The goal of Das' main work in nanoelectronics is to create new devices or computer parts that are faster, more powerful, and as tiny as possible. The dream: computers the size of a sugar cube.

Researchers in nanotechnology are essentially trying to mimic nature, which takes a few basic materials and, atom by atom, creates something as complex as a human being.

Current manufacturing techniques create items from the top down, whittling away at raw materials to create something new, Das said.

By building up from the molecular level instead, researchers have found they can create better materials and have greater control over fundamental properties such as color and strength.

Nanotechnology is possible because of advances in microscopes and computer imaging. But its application is limited until researchers figure out how to mass-produce electrical devices smaller than 100 nanometers.

That's where Das comes in. He has designed more precise manufacturing equipment unlike anything in the world, and he is working to create electronic devices using Intel's silicon wafers so his work can be immediately applied in the marketplace.

Das invented a machine that allows him to shoot nano-sized pieces of metals, semiconductors or insulation in patterns or layers onto silicon wafers - important progress in constructing electrical devices. Das designed the equipment, named the UNLV Nano Deposition machine, and a company in Oxford, England, built it.

An advanced version, nicknamed the "dream machine" and to be unveiled this summer, will use an electrical charge to better guide the particles to specific spots, like a magnet. This will move Das closer to building an electronic device such as a transistor on a scale one-fifth the size currently possible.

A glance at Das' own work shows the endless possibilities of harnessing microscopic particles.

Das wants regents to create a Nevada Nanotechnology Center to link advances in nanotechnology with other campus disciplines, including other engineering fields, biology and health sciences.
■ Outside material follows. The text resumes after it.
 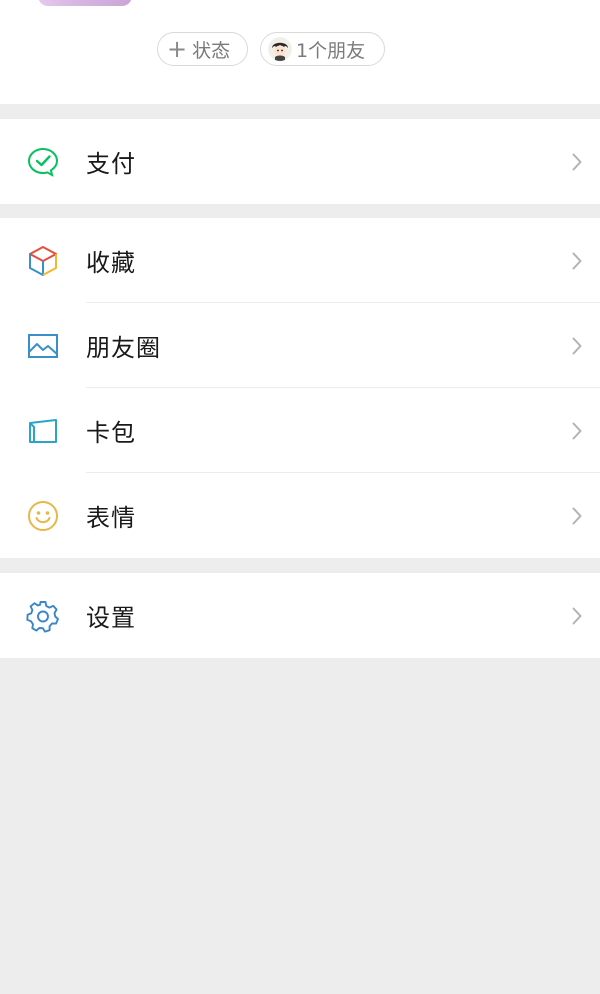 What do you see at coordinates (85, 3) in the screenshot?
I see `user-avatar` at bounding box center [85, 3].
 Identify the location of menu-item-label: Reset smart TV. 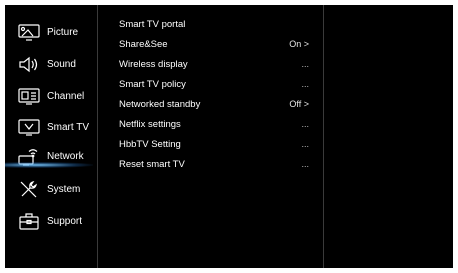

His goal is to attract other top-drawer researchers, both faculty and graduate students, to work at the center and increase its ability to attract federal grants and to partner with local industries on nanotechnology.

That's easier said than done, however. Das has $2 million in grant money from multiple organizations, including the National Science Foundation and the Energy Department, to hire his staff and buy his equipment. But he has no other consistent funding source to recruit faculty or to guarantee positions beyond a year at a time.

His experience at UNLV has also been less than optimum. If his wife hadn't been working alongside him to take care of the administrative issues, he said he would have returned to West Virginia.

UNLV has a long way to go to build the support structure necessary to aid researchers such as Das, said Engineering Dean Eric Sandgren and Tom Williams, executive director of UNLV's Research Foundation.

Part of the challenge, Sandgren said, includes freeing Das from the day-to-day headaches of operating the lab so he can focus on research.

The College of Engineering is strapped for space until the new building is finished in 2008, and it needs to add professors in every department if it wants to compete for grants, Sandgren said.

In the meantime, the Research Foundation is raising money to at least be able to pay Chakraborty for her time, Williams said. Chakraborty just wants to see the university "get more mileage out of BJ."

"What keeps me going," she said, "is that I think he can make something that really can be of use in the world."